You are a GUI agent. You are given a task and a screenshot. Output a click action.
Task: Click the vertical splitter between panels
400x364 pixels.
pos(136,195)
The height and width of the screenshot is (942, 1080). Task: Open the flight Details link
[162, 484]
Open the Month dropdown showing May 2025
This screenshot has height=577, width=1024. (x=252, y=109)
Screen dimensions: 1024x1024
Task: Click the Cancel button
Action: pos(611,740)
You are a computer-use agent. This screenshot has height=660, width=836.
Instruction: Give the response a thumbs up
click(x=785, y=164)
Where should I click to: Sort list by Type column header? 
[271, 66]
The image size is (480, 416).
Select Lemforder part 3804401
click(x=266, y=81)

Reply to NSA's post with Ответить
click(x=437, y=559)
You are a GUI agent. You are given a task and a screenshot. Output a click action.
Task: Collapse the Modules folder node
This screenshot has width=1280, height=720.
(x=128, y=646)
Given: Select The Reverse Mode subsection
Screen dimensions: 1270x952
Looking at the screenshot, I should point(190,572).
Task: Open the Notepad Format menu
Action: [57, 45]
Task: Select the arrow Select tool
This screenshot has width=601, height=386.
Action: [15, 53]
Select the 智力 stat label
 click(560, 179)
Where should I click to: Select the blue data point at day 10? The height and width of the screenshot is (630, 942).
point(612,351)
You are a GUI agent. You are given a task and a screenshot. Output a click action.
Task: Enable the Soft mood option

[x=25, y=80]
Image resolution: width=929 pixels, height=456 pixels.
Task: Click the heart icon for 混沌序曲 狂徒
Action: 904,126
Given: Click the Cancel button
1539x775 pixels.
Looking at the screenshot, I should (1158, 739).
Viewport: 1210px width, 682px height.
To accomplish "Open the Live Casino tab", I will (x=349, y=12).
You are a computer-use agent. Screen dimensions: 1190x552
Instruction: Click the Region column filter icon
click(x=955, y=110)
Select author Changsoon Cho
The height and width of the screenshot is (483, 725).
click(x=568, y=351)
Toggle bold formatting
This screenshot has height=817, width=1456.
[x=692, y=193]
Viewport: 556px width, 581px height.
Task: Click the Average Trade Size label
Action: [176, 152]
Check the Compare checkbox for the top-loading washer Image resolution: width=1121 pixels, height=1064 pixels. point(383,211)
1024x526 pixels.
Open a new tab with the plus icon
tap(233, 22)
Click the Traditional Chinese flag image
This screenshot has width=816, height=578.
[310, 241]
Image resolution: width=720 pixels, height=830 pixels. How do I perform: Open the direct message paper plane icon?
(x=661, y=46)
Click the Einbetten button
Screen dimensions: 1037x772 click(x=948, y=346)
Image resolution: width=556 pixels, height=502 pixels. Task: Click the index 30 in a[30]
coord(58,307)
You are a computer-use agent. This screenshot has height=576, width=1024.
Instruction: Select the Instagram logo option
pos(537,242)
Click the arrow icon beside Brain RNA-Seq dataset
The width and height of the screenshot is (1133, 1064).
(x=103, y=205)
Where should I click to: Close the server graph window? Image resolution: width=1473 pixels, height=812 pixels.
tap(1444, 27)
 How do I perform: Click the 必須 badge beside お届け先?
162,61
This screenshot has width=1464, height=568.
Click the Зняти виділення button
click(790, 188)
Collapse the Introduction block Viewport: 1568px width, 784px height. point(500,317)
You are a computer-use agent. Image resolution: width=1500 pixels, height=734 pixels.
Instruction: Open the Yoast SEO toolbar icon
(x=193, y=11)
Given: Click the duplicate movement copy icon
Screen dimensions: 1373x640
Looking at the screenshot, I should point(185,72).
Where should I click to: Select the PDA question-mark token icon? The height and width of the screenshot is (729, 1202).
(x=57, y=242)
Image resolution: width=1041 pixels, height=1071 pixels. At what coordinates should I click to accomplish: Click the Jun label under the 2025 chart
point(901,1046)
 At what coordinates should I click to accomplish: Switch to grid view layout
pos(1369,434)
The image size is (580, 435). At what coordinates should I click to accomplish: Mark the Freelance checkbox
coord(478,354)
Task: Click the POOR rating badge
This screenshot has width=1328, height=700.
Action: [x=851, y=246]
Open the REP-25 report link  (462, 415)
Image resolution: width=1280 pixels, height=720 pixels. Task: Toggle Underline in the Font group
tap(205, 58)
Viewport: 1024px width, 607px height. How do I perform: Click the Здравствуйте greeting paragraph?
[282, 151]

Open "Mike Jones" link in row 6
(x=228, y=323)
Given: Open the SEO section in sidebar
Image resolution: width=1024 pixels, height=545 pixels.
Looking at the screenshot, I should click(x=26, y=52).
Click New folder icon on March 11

==============================

◆ TASK INSTRUCTIONS:
Render every line of the data above as a JSON array of strings, one string per line, leaving out any blank lines.

◆ SOLUTION FOR THIS EXERCISE:
[
  "You are a GUI agent. You are given a task and a screenshot. Output a click action.",
  "Task: Click the vertical splitter between panels",
  "400x364 pixels.",
  "pos(136,195)",
  "The height and width of the screenshot is (942, 1080). Task: Open the flight Details link",
  "[162, 484]",
  "Open the Month dropdown showing May 2025",
  "This screenshot has height=577, width=1024. (x=252, y=109)",
  "Screen dimensions: 1024x1024",
  "Task: Click the Cancel button",
  "Action: pos(611,740)",
  "You are a computer-use agent. This screenshot has height=660, width=836.",
  "Instruction: Give the response a thumbs up",
  "click(x=785, y=164)",
  "Where should I click to: Sort list by Type column header? ",
  "[271, 66]",
  "The image size is (480, 416).",
  "Select Lemforder part 3804401",
  "click(x=266, y=81)",
  "Reply to NSA's post with Ответить",
  "click(x=437, y=559)",
  "You are a GUI agent. You are given a task and a screenshot. Output a click action.",
  "Task: Collapse the Modules folder node",
  "This screenshot has width=1280, height=720.",
  "(x=128, y=646)",
  "Given: Select The Reverse Mode subsection",
  "Screen dimensions: 1270x952",
  "Looking at the screenshot, I should point(190,572).",
  "Task: Open the Notepad Format menu",
  "Action: [57, 45]",
  "Task: Select the arrow Select tool",
  "This screenshot has width=601, height=386.",
  "Action: [15, 53]",
  "Select the 智力 stat label",
  " click(560, 179)",
  "Where should I click to: Select the blue data point at day 10? The height and width of the screenshot is (630, 942).",
  "point(612,351)",
  "You are a GUI agent. You are given a task and a screenshot. Output a click action.",
  "Task: Enable the Soft mood option",
  "[x=25, y=80]",
  "Image resolution: width=929 pixels, height=456 pixels.",
  "Task: Click the heart icon for 混沌序曲 狂徒",
  "Action: 904,126",
  "Given: Click the Cancel button",
  "1539x775 pixels.",
  "Looking at the screenshot, I should (1158, 739).",
  "Viewport: 1210px width, 682px height.",
  "To accomplish \"Open the Live Casino tab\", I will (x=349, y=12).",
  "You are a computer-use agent. Screen dimensions: 1190x552",
  "Instruction: Click the Region column filter icon",
  "click(x=955, y=110)",
  "Select author Changsoon Cho",
  "The height and width of the screenshot is (483, 725).",
  "click(x=568, y=351)",
  "Toggle bold formatting",
  "This screenshot has height=817, width=1456.",
  "[x=692, y=193]",
  "Viewport: 556px width, 581px height.",
  "Task: Click the Average Trade Size label",
  "Action: [176, 152]",
  "Check the Compare checkbox for the top-loading washer Image resolution: width=1121 pixels, height=1064 pixels. point(383,211)",
  "1024x526 pixels.",
  "Open a new tab with the plus icon",
  "tap(233, 22)",
  "Click the Traditional Chinese flag image",
  "This screenshot has width=816, height=578.",
  "[310, 241]",
  "Image resolution: width=720 pixels, height=830 pixels. How do I perform: Open the direct message paper plane icon?",
  "(x=661, y=46)",
  "Click the Einbetten button",
  "Screen dimensions: 1037x772 click(x=948, y=346)",
  "Image resolution: width=556 pixels, height=502 pixels. Task: Click the index 30 in a[30]",
  "coord(58,307)",
  "You are a computer-use agent. This screenshot has height=576, width=1024.",
  "Instruction: Select the Instagram logo option",
  "pos(537,242)",
  "Click the arrow icon beside Brain RNA-Seq dataset",
  "The width and height of the screenshot is (1133, 1064).",
  "(x=103, y=205)",
  "Where should I click to: Close the server graph window? Image resolution: width=1473 pixels, height=812 pixels.",
  "tap(1444, 27)",
  " How do I perform: Click the 必須 badge beside お届け先?",
  "162,61",
  "This screenshot has width=1464, height=568.",
  "Click the Зняти виділення button",
  "click(790, 188)",
  "Collapse the Introduction block Viewport: 1568px width, 784px height. point(500,317)",
  "You are a computer-use agent. Image resolution: width=1500 pixels, height=734 pixels.",
  "Instruction: Open the Yoast SEO toolbar icon",
  "(x=193, y=11)",
  "Given: Click the duplicate movement copy icon",
  "Screen dimensions: 1373x640",
  "Looking at the screenshot, I should point(185,72).",
  "Where should I click to: Select the PDA question-mark token icon? The height and width of the screenshot is (729, 1202).",
  "(x=57, y=242)",
  "Image resolution: width=1041 pixels, height=1071 pixels. At what coordinates should I click to accomplish: Click the Jun label under the 2025 chart",
  "point(901,1046)",
  " At what coordinates should I click to accomplish: Switch to grid view layout",
  "pos(1369,434)",
  "The image size is (580, 435). At what coordinates should I click to accomplish: Mark the Freelance checkbox",
  "coord(478,354)",
  "Task: Click the POOR rating badge",
  "This screenshot has width=1328, height=700.",
  "Action: [x=851, y=246]",
  "Open the REP-25 report link  (462, 415)",
  "Image resolution: width=1280 pixels, height=720 pixels. Task: Toggle Underline in the Font group",
  "tap(205, 58)",
  "Viewport: 1024px width, 607px height. How do I perform: Click the Здравствуйте greeting paragraph?",
  "[282, 151]",
  "Open \"Mike Jones\" link in row 6",
  "(x=228, y=323)",
  "Given: Open the SEO section in sidebar",
  "Image resolution: width=1024 pixels, height=545 pixels.",
  "Looking at the screenshot, I should click(x=26, y=52).",
  "Click New folder icon on March 11"
]